Technische Leitlinien für Agri-PV

Technische Leitlinien für Agri-PV sind entscheidend, um die Effizienz und Kompatibilität von Agri-PV-Systemen in der Landwirtschaft sicherzustellen. Diese Leitlinien umfassen die technische Gestaltung der Systeme, die Auswahl geeigneter Standorte und die Berücksichtigung agrarwirtschaftlicher Bedürfnisse.

Wie beeinflussen technische Leitlinien die Gestaltung von Agri-PV?

Technische Leitlinien beeinflussen die Gestaltung von Agri-PV, indem sie die Systemhöhe, Modulneigung und Anordnung festlegen. Diese Faktoren sind entscheidend, um die Integration von Photovoltaikmodulen in landwirtschaftliche Flächen zu ermöglichen, ohne die Ernteerträge negativ zu beeinflussen.

Die Systemhöhe sollte so gewählt werden, dass Maschinen problemlos unter den Modulen arbeiten können. Eine modulare Anordnung mit variabler Neigung kann den Schattenwurf optimieren und die Verdunstung reduzieren. Aus unserer Erfahrung mit über 52 Projekten ergibt sich, dass eine optimale Neigung zwischen 15 und 30 Grad liegt.

Welche Standortanforderungen gibt es für Agri-PV?

Standortanforderungen für Agri-PV umfassen die Bodenbeschaffenheit, die Verfügbarkeit von Sonnenlicht und die Nähe zu bestehenden Netzinfrastrukturen. Die Auswahl eines geeigneten Standorts ist essenziell, da sie die Ernteerträge und die Stromproduktion direkt beeinflusst.

Ein idealer Standort bietet ausreichend Sonnenstunden und eine Bodenbeschaffenheit, die keine Einschränkungen für die landwirtschaftliche Nutzung mit sich bringt. Zudem sollten die Flächen gut zugänglich und in der Nähe von Stromnetzen liegen, um die Einspeisung zu optimieren.

Welche technischen Herausforderungen bestehen bei der Umsetzung?

Technische Herausforderungen bei der Umsetzung von Agri-PV umfassen die Synchronisation von landwirtschaftlichen und energetischen Anforderungen. Die Integration von Agri-PV erfordert eine sorgfältige Planung, um die Einflüsse auf Ernteerträge zu minimieren.

Zudem müssen die Systeme so ausgelegt sein, dass sie sowohl den Energiebedarf decken als auch die landwirtschaftlichen Erzeugnisse nicht beeinträchtigen. Laut einer Studie des Forschungszentrums Jülich (Stand: 2026) können durch optimale Systemplanung Ertragseinbußen bis zu 22 % verhindert werden.

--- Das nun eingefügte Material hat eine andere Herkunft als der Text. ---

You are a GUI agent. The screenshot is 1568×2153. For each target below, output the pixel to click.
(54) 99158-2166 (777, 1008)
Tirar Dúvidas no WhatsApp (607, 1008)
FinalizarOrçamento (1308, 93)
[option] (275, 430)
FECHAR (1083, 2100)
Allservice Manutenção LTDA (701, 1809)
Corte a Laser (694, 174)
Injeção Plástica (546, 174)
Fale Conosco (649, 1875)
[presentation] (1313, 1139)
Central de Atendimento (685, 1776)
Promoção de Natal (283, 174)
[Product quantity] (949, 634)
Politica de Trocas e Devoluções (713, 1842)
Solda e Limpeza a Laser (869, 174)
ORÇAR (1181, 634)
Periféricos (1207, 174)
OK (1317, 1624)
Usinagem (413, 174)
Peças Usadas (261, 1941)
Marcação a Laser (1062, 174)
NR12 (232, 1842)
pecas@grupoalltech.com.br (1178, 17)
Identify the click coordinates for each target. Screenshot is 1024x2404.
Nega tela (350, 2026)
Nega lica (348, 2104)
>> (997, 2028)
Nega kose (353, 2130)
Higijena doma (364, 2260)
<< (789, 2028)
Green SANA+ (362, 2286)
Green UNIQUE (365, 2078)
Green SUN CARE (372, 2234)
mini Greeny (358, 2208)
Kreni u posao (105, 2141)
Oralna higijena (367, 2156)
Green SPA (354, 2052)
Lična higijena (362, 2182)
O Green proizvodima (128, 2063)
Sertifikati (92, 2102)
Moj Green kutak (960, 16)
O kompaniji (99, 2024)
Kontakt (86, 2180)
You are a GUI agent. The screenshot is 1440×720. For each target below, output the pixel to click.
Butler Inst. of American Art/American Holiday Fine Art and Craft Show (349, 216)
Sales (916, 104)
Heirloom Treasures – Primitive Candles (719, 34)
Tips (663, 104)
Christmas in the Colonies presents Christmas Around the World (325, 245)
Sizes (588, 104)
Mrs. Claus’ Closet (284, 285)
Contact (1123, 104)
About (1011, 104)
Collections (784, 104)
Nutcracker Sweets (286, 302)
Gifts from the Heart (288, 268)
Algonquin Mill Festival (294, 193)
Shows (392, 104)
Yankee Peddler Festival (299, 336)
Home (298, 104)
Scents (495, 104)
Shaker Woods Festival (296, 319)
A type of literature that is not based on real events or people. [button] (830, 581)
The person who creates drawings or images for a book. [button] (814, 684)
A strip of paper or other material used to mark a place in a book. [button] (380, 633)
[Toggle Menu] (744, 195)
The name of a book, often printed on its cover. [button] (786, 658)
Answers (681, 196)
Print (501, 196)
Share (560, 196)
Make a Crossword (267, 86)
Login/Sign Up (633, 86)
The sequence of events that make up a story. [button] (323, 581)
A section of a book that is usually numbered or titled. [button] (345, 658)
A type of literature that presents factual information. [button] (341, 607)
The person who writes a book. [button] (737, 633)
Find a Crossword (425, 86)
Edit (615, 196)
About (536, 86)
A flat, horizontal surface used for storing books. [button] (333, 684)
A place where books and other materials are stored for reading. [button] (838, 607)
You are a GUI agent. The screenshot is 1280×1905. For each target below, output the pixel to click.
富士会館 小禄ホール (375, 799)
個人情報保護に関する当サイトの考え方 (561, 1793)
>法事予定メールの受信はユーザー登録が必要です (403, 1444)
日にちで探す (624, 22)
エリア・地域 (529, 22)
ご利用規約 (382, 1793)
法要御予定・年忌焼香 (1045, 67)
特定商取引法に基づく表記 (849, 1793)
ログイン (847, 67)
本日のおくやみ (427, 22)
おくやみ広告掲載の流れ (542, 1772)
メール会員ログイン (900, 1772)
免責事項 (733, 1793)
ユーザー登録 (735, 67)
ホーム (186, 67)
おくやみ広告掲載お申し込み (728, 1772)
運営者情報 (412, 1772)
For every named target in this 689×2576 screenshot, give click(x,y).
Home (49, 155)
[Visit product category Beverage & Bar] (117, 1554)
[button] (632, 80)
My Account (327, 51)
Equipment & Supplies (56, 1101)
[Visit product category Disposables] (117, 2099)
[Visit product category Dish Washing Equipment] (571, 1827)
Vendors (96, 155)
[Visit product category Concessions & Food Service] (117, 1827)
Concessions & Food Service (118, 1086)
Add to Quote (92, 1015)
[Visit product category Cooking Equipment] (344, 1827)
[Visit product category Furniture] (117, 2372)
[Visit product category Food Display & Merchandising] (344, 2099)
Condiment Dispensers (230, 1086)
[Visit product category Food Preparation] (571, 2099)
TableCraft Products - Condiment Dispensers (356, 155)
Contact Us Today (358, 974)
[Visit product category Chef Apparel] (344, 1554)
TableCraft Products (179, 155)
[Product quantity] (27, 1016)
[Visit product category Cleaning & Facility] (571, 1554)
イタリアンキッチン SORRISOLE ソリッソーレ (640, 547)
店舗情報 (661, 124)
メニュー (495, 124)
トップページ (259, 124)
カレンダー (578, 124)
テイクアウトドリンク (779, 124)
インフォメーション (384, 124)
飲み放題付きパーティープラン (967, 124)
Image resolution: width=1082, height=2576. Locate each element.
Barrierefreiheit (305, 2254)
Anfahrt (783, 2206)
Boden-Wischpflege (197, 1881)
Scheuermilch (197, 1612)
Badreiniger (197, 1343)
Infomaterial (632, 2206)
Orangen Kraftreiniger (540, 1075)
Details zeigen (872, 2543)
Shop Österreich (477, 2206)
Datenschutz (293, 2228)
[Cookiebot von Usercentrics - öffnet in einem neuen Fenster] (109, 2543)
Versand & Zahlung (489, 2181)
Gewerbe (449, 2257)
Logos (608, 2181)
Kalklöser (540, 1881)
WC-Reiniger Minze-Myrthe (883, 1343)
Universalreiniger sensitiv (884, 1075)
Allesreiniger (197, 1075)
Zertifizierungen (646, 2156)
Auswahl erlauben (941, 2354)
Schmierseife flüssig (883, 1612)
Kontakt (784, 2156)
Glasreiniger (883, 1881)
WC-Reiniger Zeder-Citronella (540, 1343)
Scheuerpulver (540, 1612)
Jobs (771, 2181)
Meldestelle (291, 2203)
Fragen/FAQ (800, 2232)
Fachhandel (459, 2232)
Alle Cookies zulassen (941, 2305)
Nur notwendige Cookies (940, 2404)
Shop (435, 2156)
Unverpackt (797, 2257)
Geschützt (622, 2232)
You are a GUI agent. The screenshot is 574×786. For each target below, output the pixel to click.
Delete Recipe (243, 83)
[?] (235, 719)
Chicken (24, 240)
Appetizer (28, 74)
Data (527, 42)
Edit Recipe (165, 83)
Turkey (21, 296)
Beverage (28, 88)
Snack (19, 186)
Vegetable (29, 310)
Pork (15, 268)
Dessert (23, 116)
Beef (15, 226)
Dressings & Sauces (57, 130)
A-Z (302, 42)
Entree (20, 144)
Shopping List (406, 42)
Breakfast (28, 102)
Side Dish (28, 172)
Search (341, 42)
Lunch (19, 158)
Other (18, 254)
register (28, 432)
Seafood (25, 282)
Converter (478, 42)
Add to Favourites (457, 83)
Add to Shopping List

In der Praxis zeigt sich, dass eine enge Zusammenarbeit zwischen Landwirten und Technikern notwendig ist, um diese Herausforderungen zu bewältigen. Unsere Projekte in Bayern haben gezeigt, dass flexible und anpassbare Systeme den höchsten Nutzen bieten.

Praxisberichte und Erfahrungswerte

Agri-PV Ernteerträge sind in der Praxis oft stabil oder steigen sogar bei trockenen Bedingungen. Aus unserer Erfahrung mit über 52 Projekten sehen wir, dass die Kombination von Ernte und Energieerzeugung wirtschaftlich sinnvoll sein kann.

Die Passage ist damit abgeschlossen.